|Indonesian bay tree|
A wealth of different ingredients, cooking methods and flavourings is found in the various cooking traditions of Indonesia. All over the country, the use of lemon grass, greater galanga, fresh ginger, garlic and chiles is common; yet regionally, spice usage may expand this list considerably.
The cuisine of Bali is distinguished from cooking in other parts of Indonesia by a multitude of spices and flavourings not or comparatively rarely found on the other islands. A characteristic feature of Balinese cooking is the preference of fresh rhizomes ground to a paste (jangkap); besides ginger and greater galangale mentioned above, Balinese cooks make heavy use of lesser galangale and fresh turmeric. Furthermore, lemon grass, kaffir lime, pandanus leaves and the Indonesian bay-leaf are used in higher quantities than, for instance, on Jawa; the Balinese long pepper even seems to be unknown in the rest of Indonesia. Another flavouring much liked by the Balinese (and the Jawanese) is trassi (also spelled terasi), a pungent and strong-smelling paste of fermented shrimps; in Bali, it is even employed for fruit salad (rujak, see mango).
The remarkable variety of the food traditions in Indonesia has, in part,
religious roots: Contrasting the Muslim majority of Indonesia, the Balinese are
Hindus, and, therefore, Islâmic food restrictions do not apply to them.

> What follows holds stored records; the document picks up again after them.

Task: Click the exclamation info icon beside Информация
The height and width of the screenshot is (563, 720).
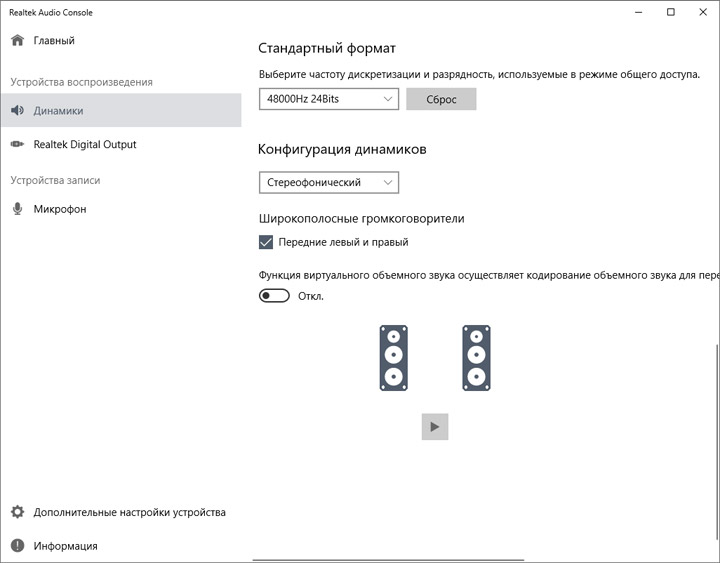Action: [17, 546]
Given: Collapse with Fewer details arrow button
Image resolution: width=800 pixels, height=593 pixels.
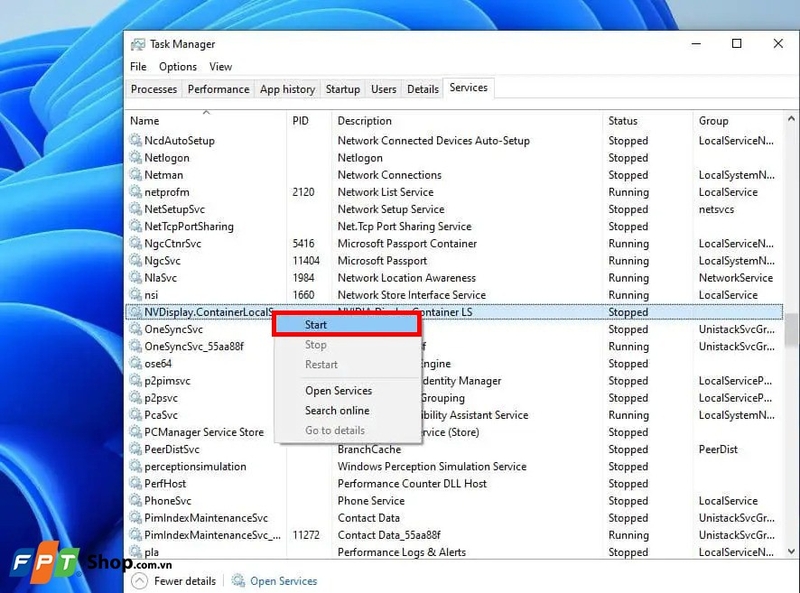Looking at the screenshot, I should click(x=140, y=581).
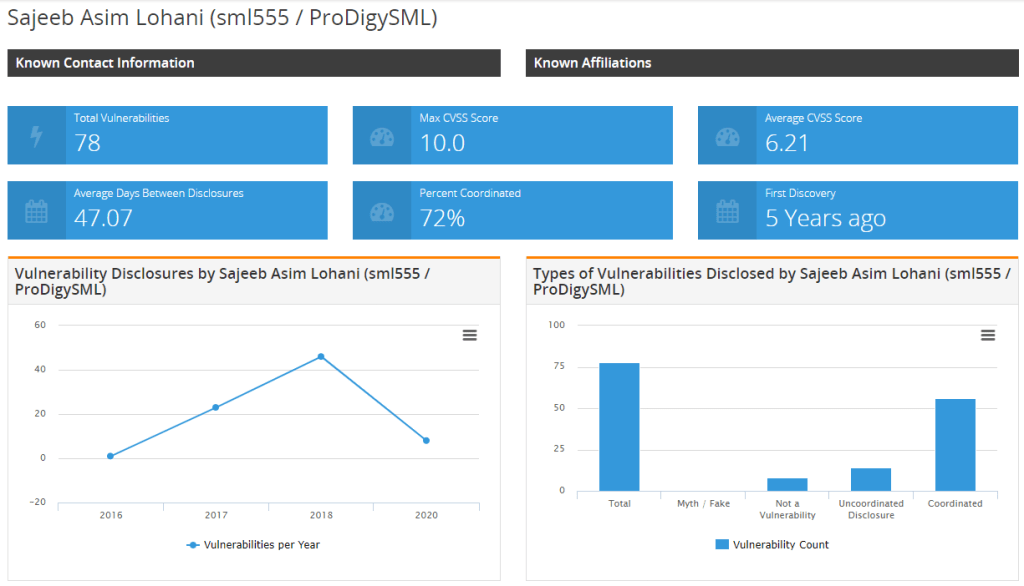Click the gauge icon beside Max CVSS Score

(x=382, y=136)
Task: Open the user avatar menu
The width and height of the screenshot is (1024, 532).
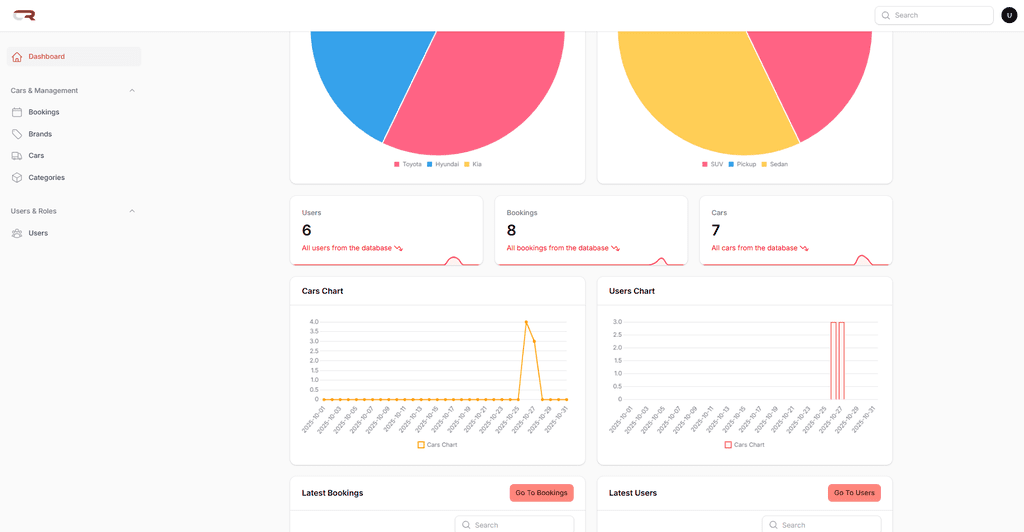Action: 1009,15
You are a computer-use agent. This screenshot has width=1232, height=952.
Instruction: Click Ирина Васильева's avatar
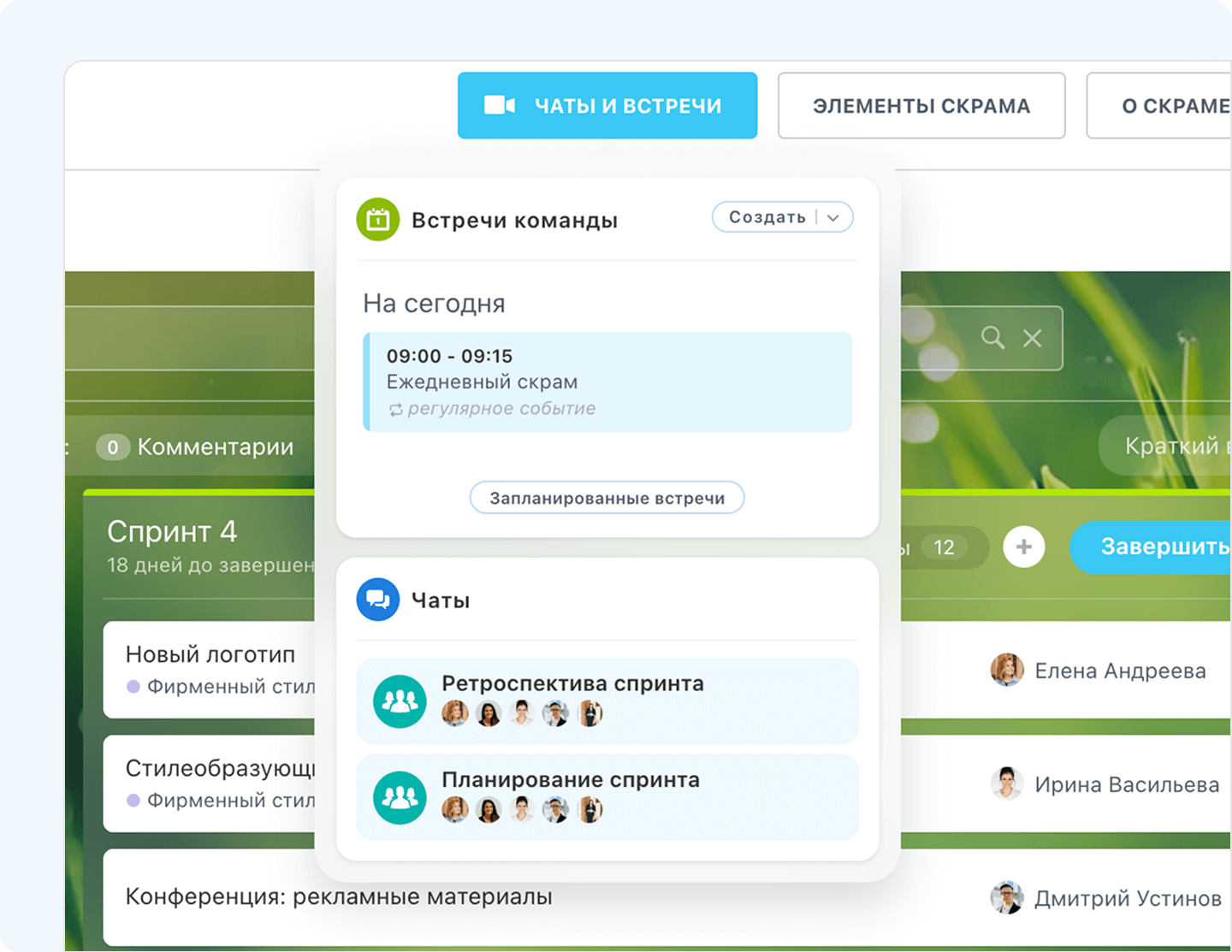[x=1007, y=784]
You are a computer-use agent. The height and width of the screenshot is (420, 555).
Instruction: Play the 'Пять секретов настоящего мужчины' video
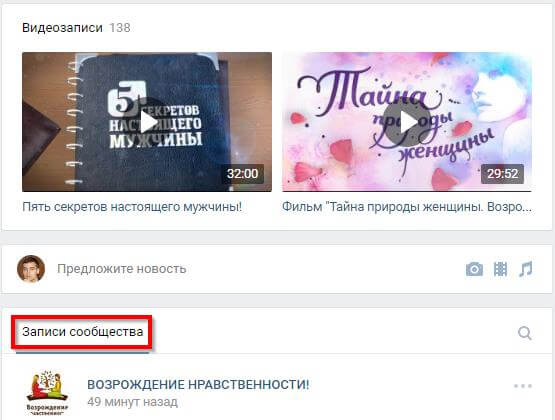(x=148, y=122)
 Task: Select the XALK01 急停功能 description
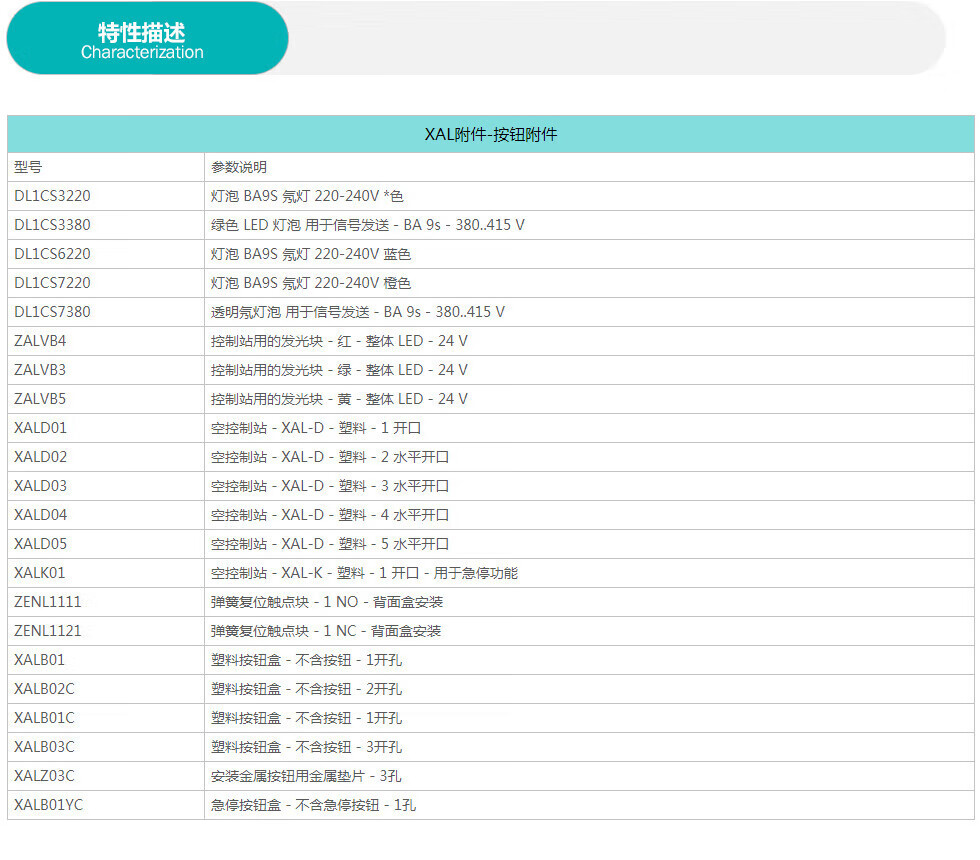[364, 573]
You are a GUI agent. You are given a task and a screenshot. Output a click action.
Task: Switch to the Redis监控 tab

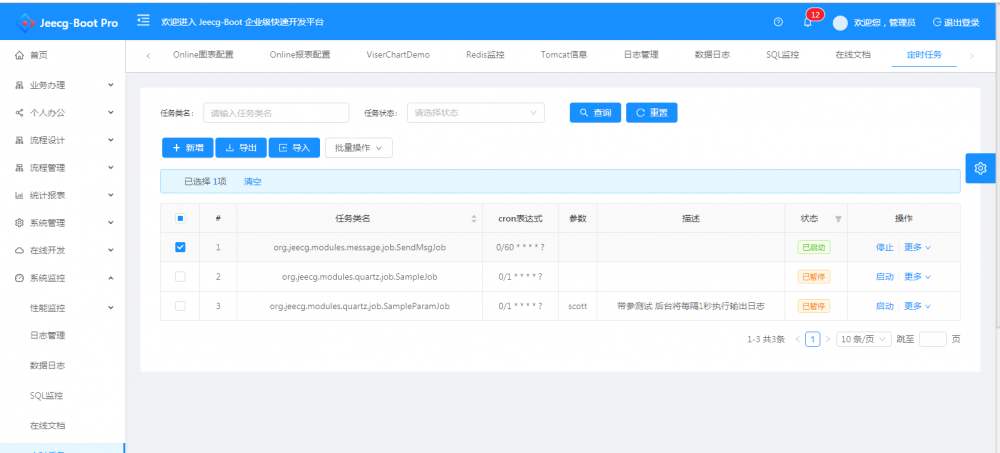(485, 55)

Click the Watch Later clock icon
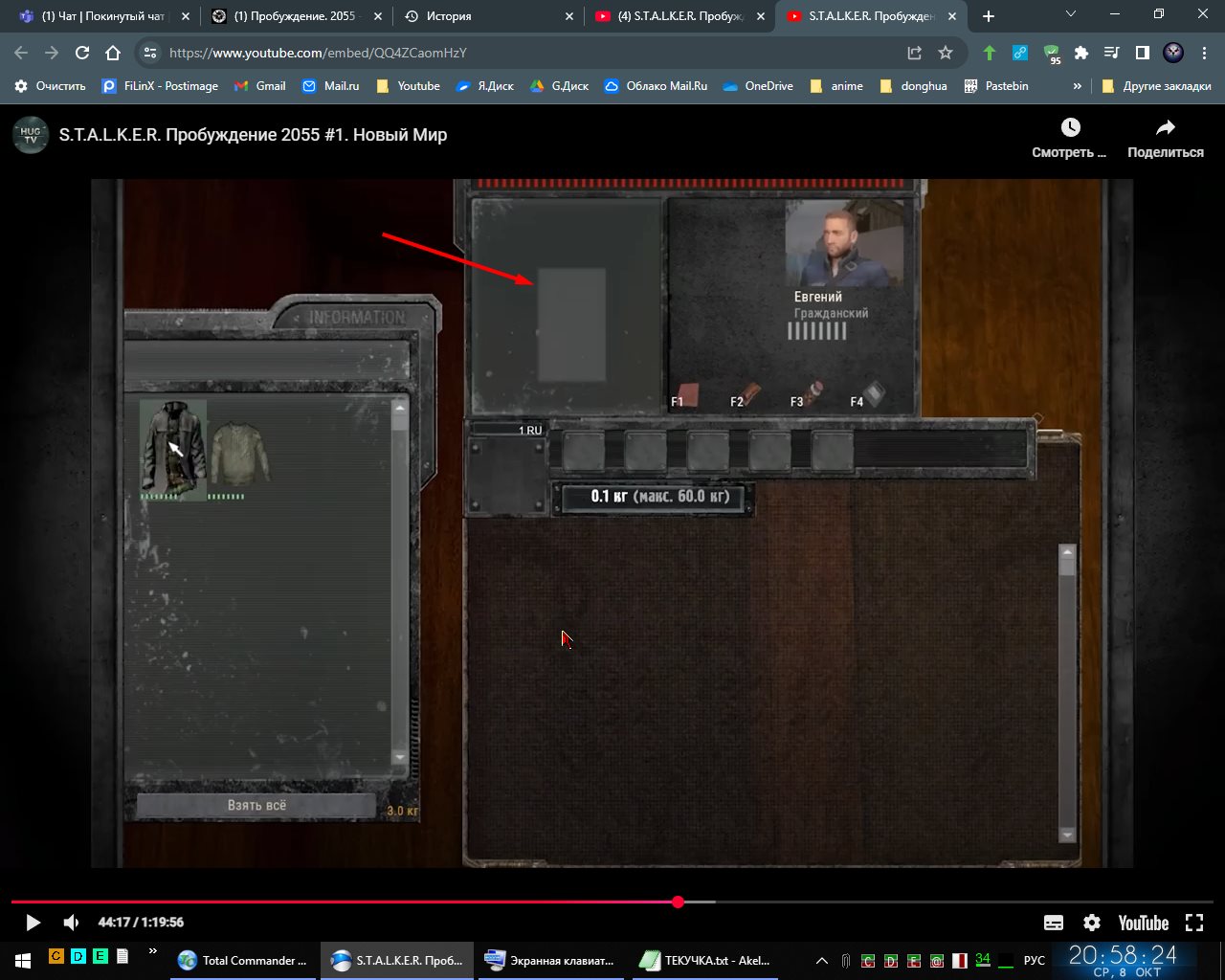(1070, 128)
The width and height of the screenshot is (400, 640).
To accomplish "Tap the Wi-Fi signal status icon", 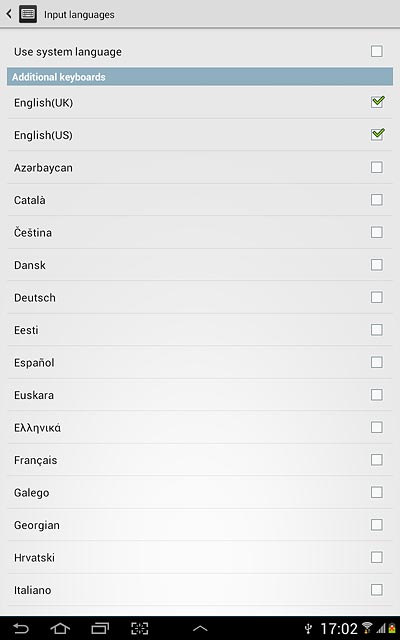I will tap(367, 628).
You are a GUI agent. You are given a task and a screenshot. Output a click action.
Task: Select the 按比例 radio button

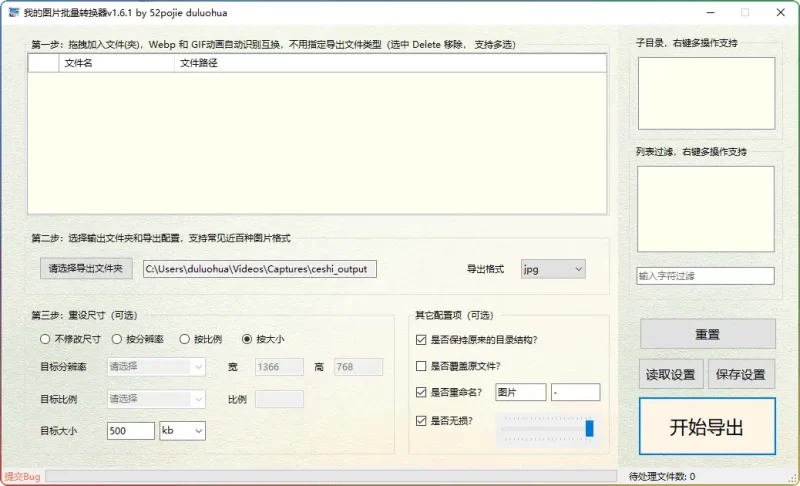185,339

Babi guling (roast suckling pig) is a kind of national dish in
Bali; it seems reasonable to develop a more spicy cuisine when dealing with
pork frequently. For another typical Balinese recipe, see lesser galanga. For examples of cooking in other
regions of Indonesia, see lemon grass (general), greater galangale (Sumatra), tamarind (Jawa) and coconut (Sulawesi).